*WHAT THE TASK REQUIRES*. In the data below, repeat the line containing "Select thigh value 25½ in size 32 row" and every following line exactly, up to and including the last line. Exclude pictures.

Pixel coordinate grounding data:

Segment Open

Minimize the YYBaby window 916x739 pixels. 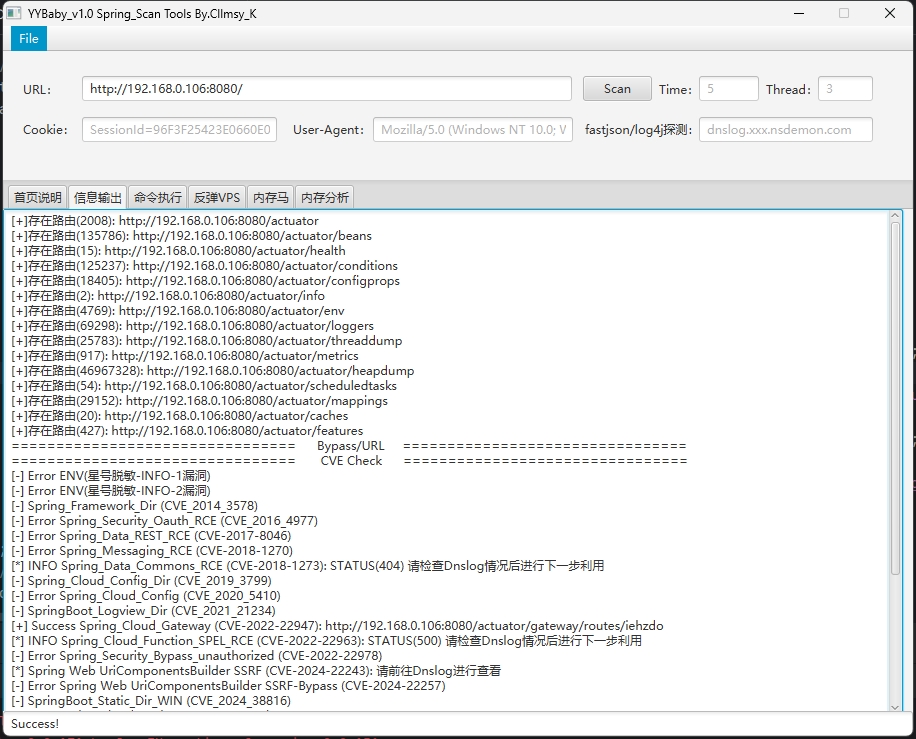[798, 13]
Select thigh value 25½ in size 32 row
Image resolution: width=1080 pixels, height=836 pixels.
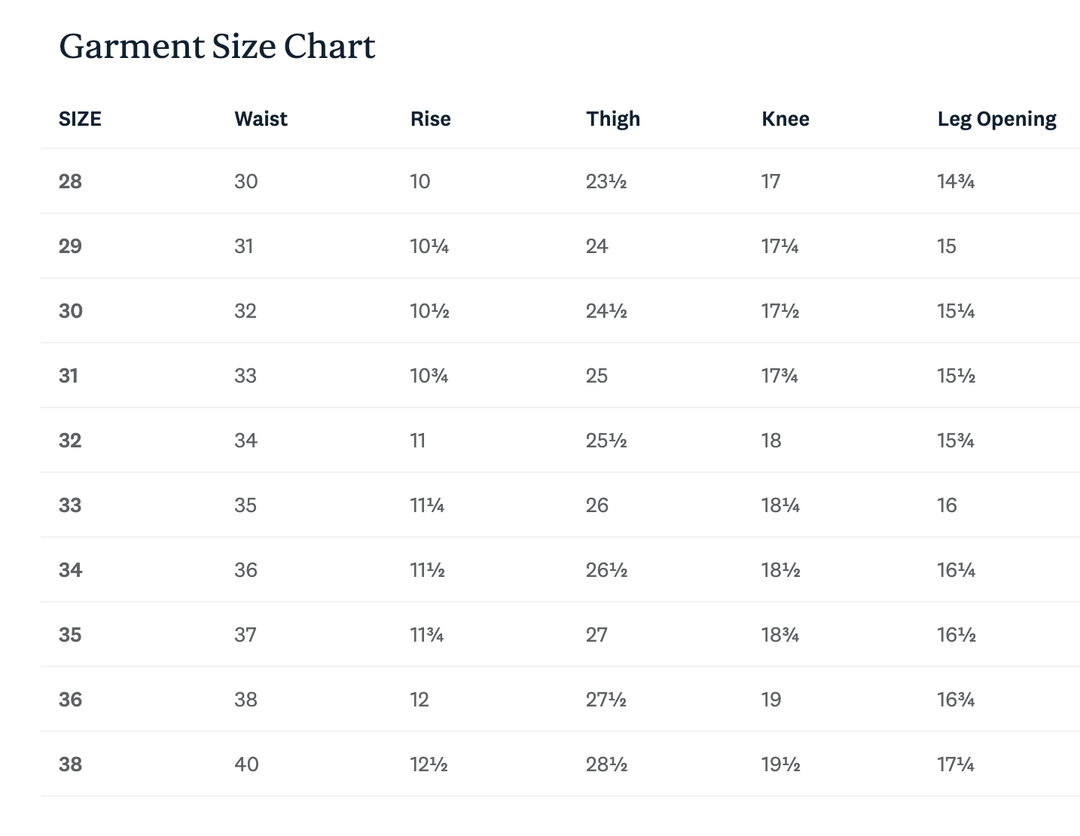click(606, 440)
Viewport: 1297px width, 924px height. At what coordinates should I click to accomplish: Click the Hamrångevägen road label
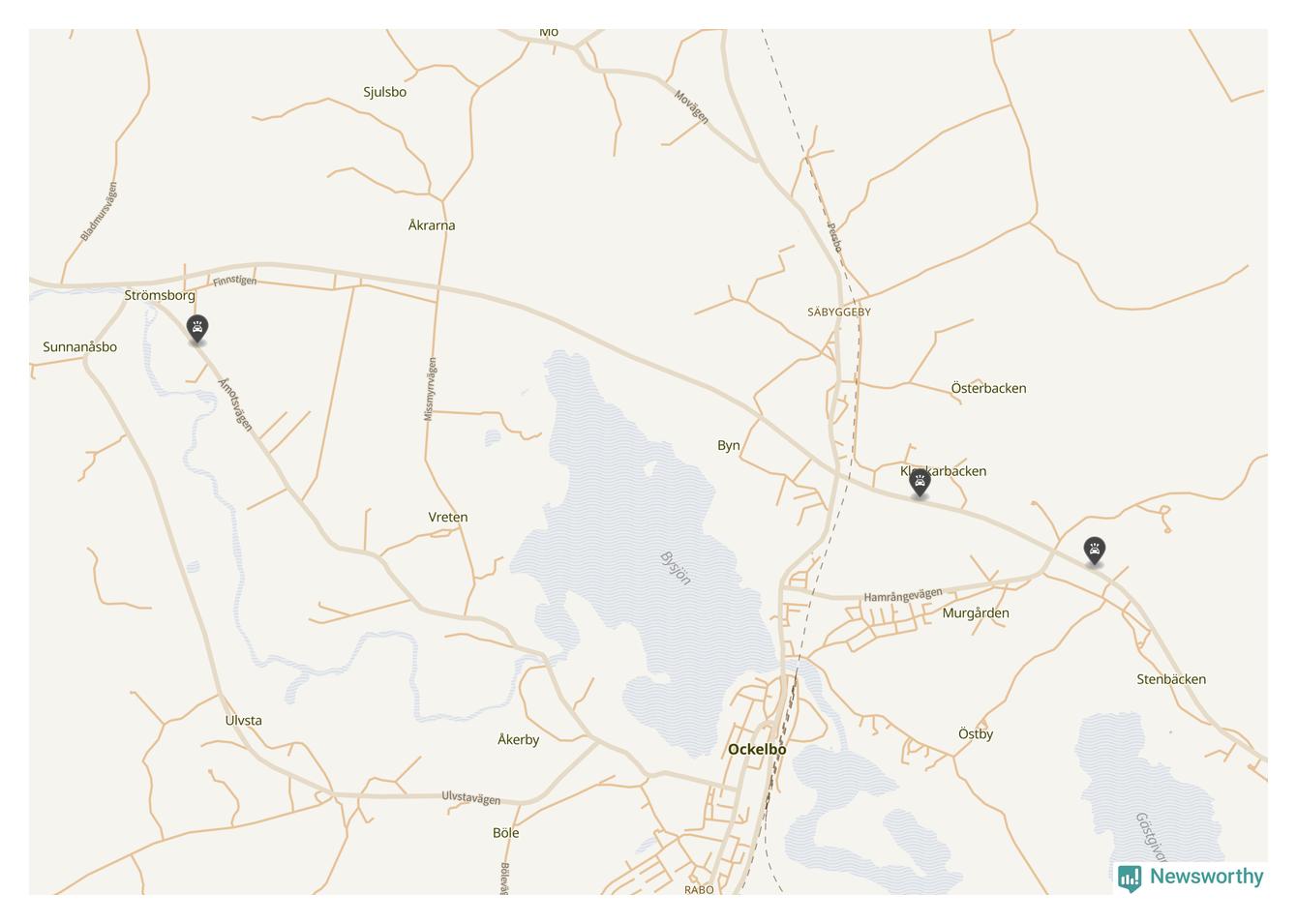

Segment Closed

*RESULT OF THIS EXERCISE*.
Select thigh value 25½ in size 32 row
Image resolution: width=1080 pixels, height=836 pixels.
click(606, 440)
Viewport: 1297px width, 924px height. At what coordinates should I click to accomplish: Click the Hamrångevägen road label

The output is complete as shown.